Auf diesen Materialien solltest du Essigessenz lieber weglassen:
- Seide und Wolle sind empfindliche Proteinfasern. Essigessenz kann hier Farb- und Strukturveränderungen verursachen.
- Acetat ist ein säureempfindlicher Stoff.
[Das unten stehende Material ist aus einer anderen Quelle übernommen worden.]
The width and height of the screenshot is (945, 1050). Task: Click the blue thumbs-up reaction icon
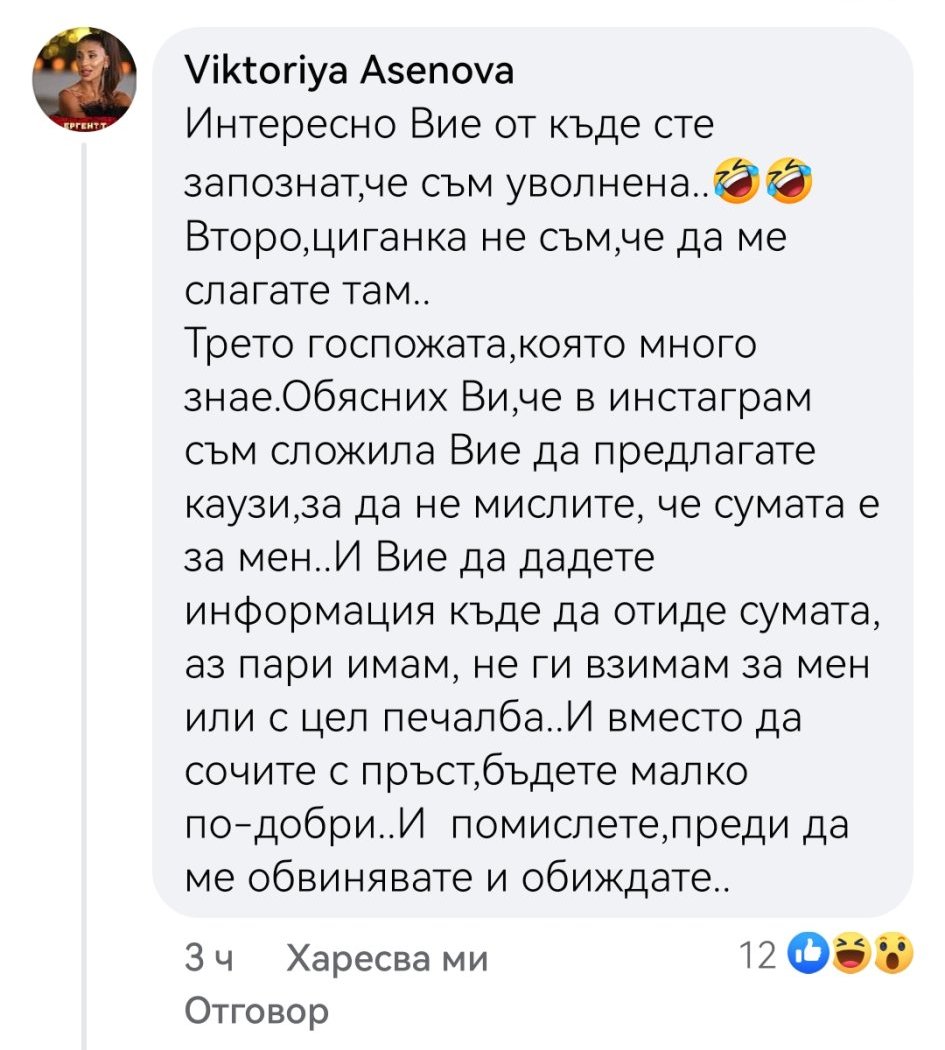click(x=808, y=956)
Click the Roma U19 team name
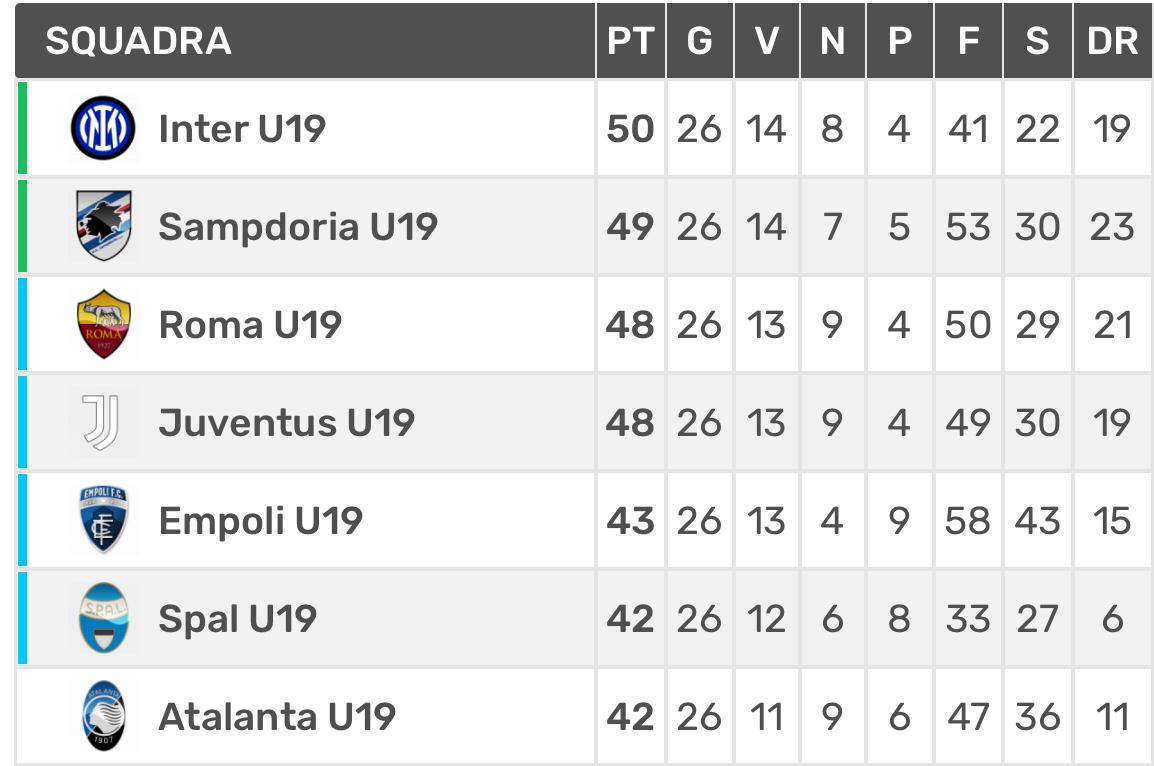The image size is (1154, 766). [x=250, y=325]
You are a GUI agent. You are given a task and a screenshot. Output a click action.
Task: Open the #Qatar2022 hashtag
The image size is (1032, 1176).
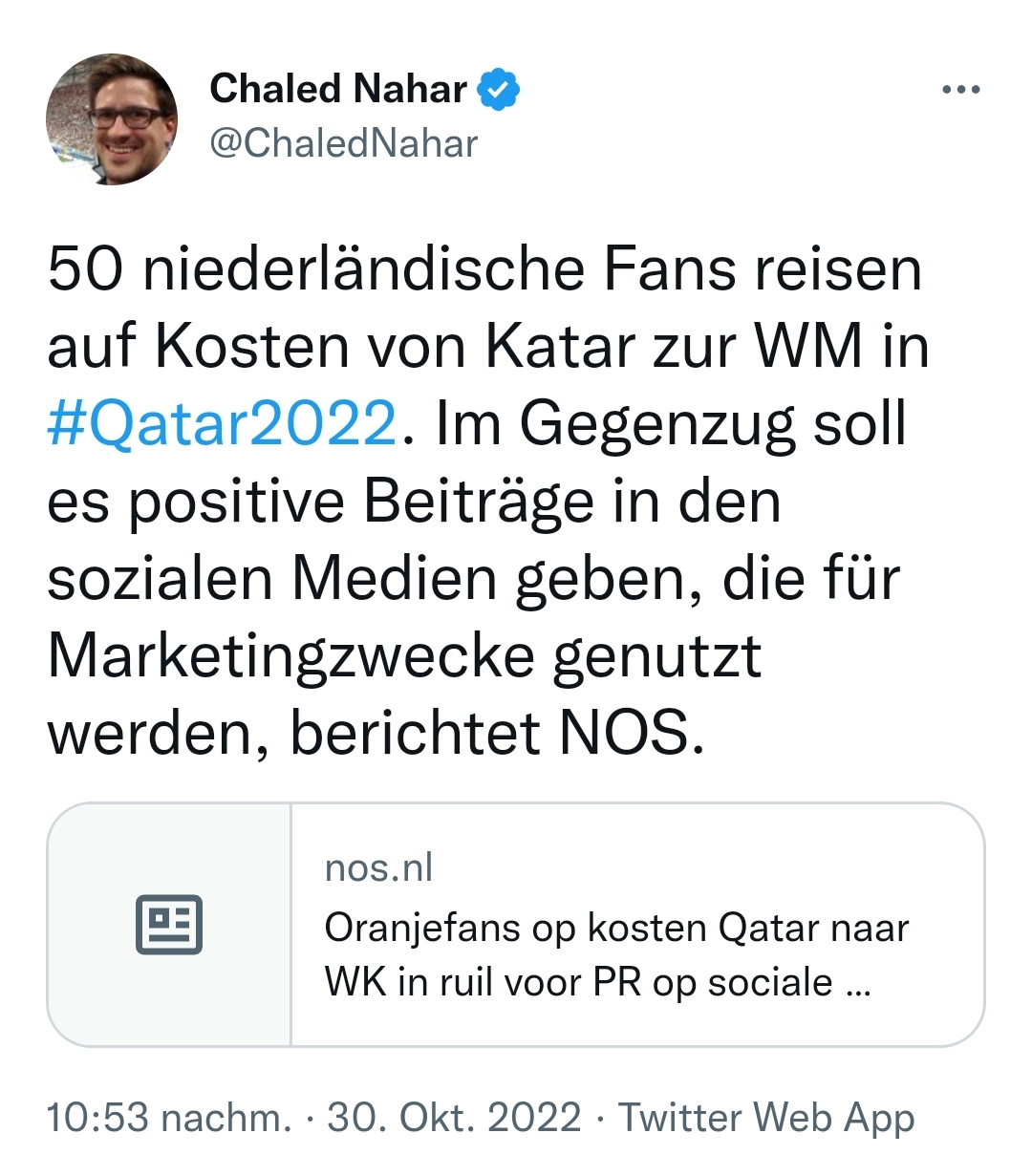click(x=222, y=423)
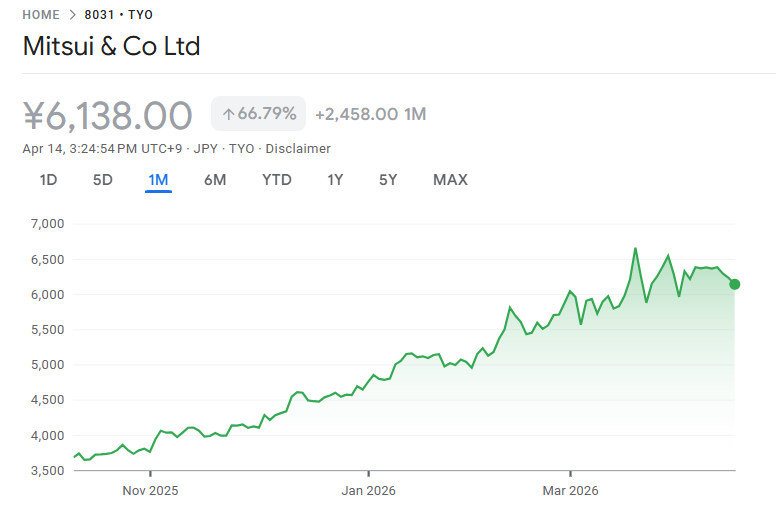Show full history with the MAX tab
Screen dimensions: 776x513
[x=450, y=180]
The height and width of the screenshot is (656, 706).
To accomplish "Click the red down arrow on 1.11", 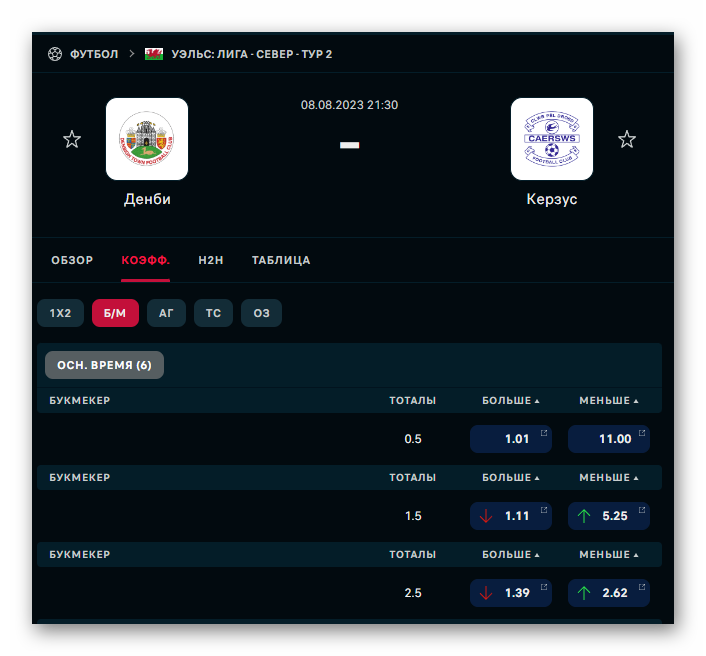I will [486, 516].
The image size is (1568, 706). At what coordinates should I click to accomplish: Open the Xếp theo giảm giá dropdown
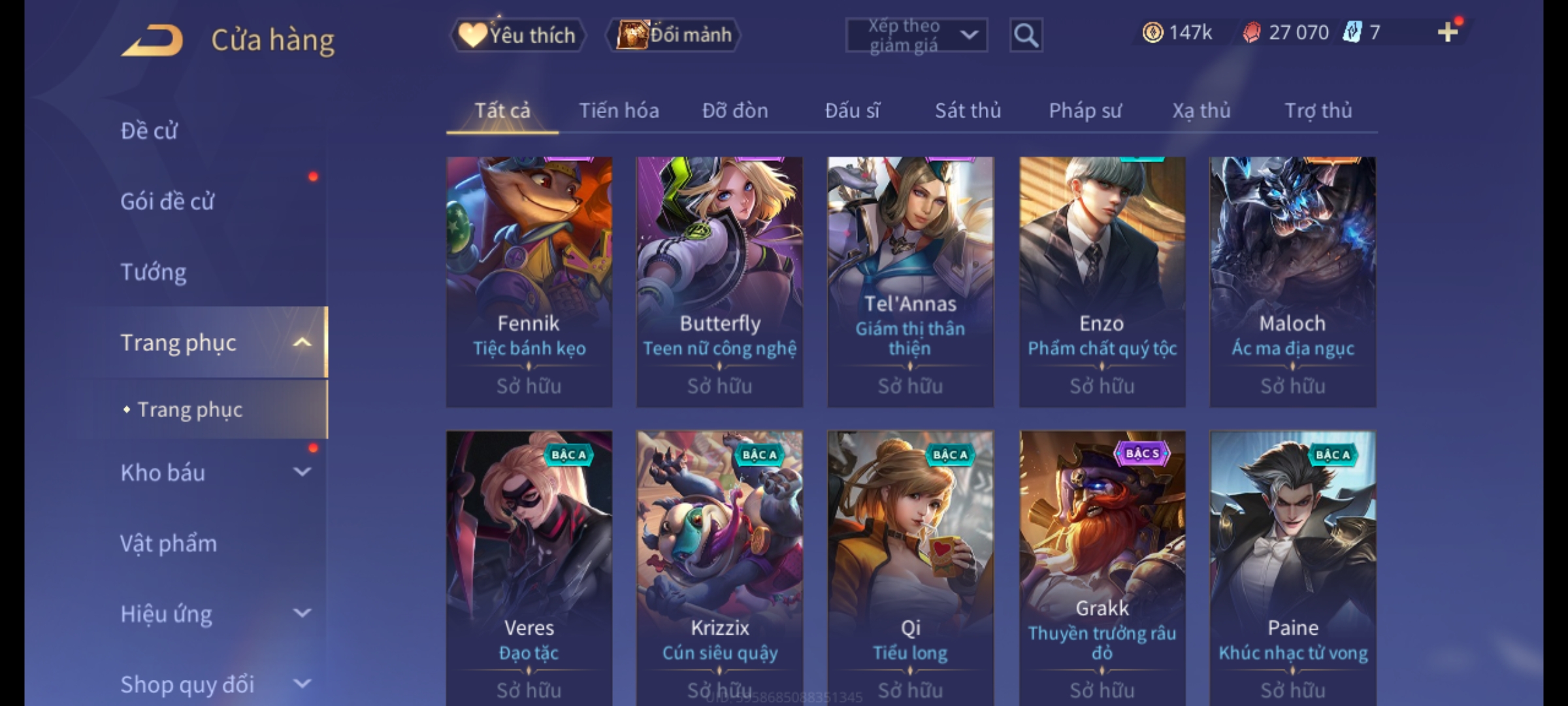916,35
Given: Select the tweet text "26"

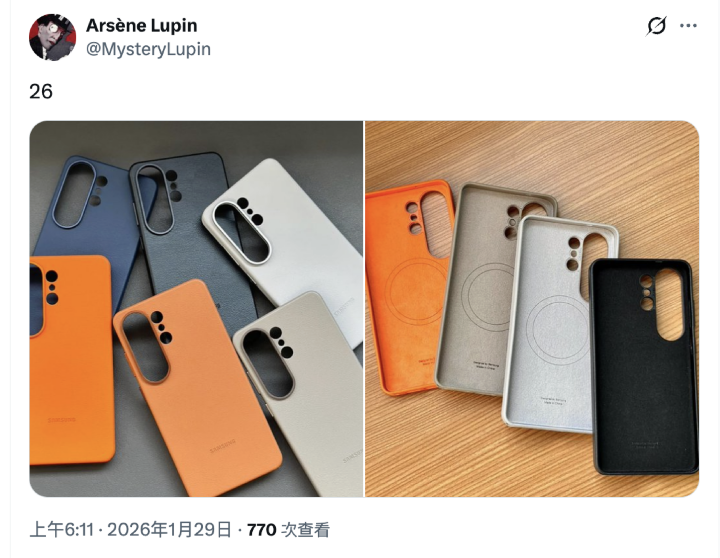Looking at the screenshot, I should click(41, 91).
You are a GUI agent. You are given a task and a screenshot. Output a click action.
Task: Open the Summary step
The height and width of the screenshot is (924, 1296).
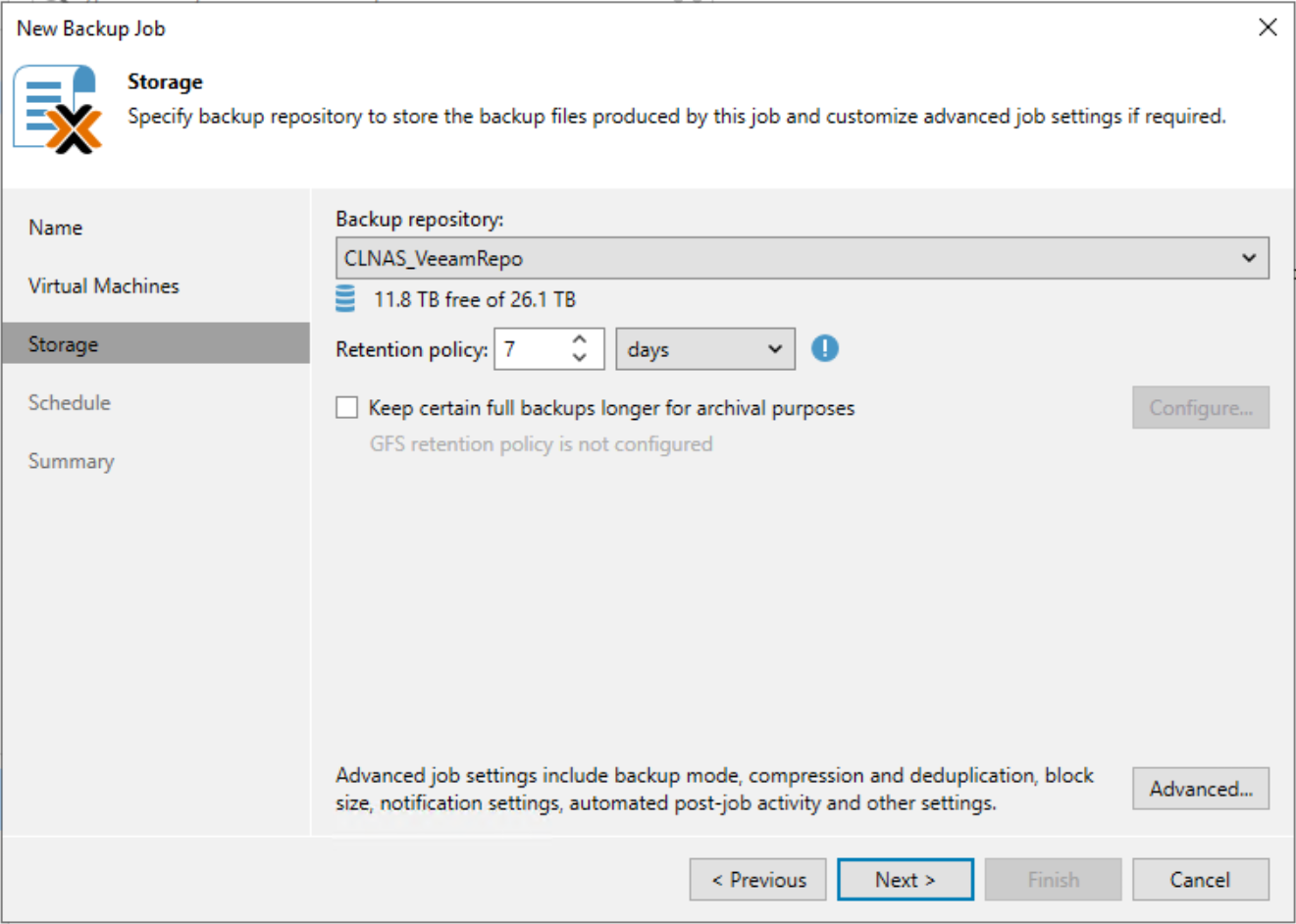click(71, 461)
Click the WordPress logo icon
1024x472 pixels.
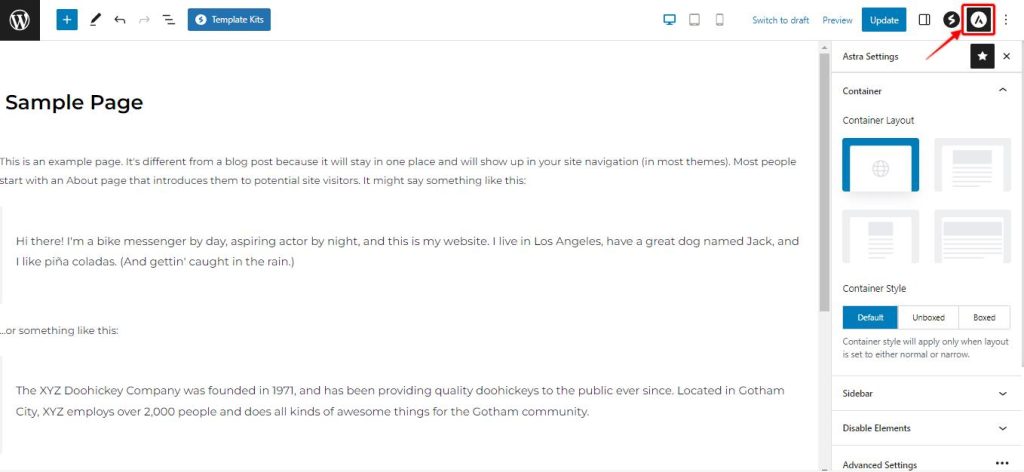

Essigessenz kann Farb- und Materialveränderungen auslösen
- Bei Elastan- und Stretchstoffen kann Säure die Elastizität schädigen, bei konzentrierter Essigessenz auch dauerhaft.
- Bei nicht farbechte Textilien kann Essigessenz Farbstoffe verändern oder ausbleichen
- Nicht waschbare Kleidung, denn ohne anschließendes Ausspülen bleibt Säurerückstand im Stoff
Kann man Backpulver und Essig kombinieren?
Ja, bei hartnäckigen Flecken kann die Kombination durchaus Sinn machen.
Einfach Backpulver auf den Fleck streuen, dann Essig darübergeben. Die entstehende Schaum-Reaktion hilft dabei, den Schmutz aus den Fasern zu lockern.
Die Reaktion klingt nach Chemieunterricht, ist aber bei kleinen Mengen nicht gefährlich.
Wichtig ist auch hier, den Stoff sehr gründlich auszuspülen.
Was ist mit empfindlichen Stoffen?
Sowohl Essig als auch Backpulver können empfindliche Fasern angreifen. Teste also vorher an einer unauffälligen Stelle, besonders bei Wolle, Seide oder gefärbten Stoffen.
Konzentrierte Essigessenz kann bei nicht-farbechten Stoffen Verfärbungen verursachen.
Backpulver solltest du dagegen eher bei dunklen Textilien mit Vorsicht einsetzen, da es eine leichte Aufhellwirkung hat.
Wenn beide Mittel nicht weiterhelfen, schau dir mal die Alternativen an. Denn Zitronensäure eignet sich ähnlich wie Essig für kalkhaltige Flecken, Natron ersetzt Backpulver in vielen Fällen, und Gallseife ist besonders stark bei Blut-, Gras- und Rotweinflecken.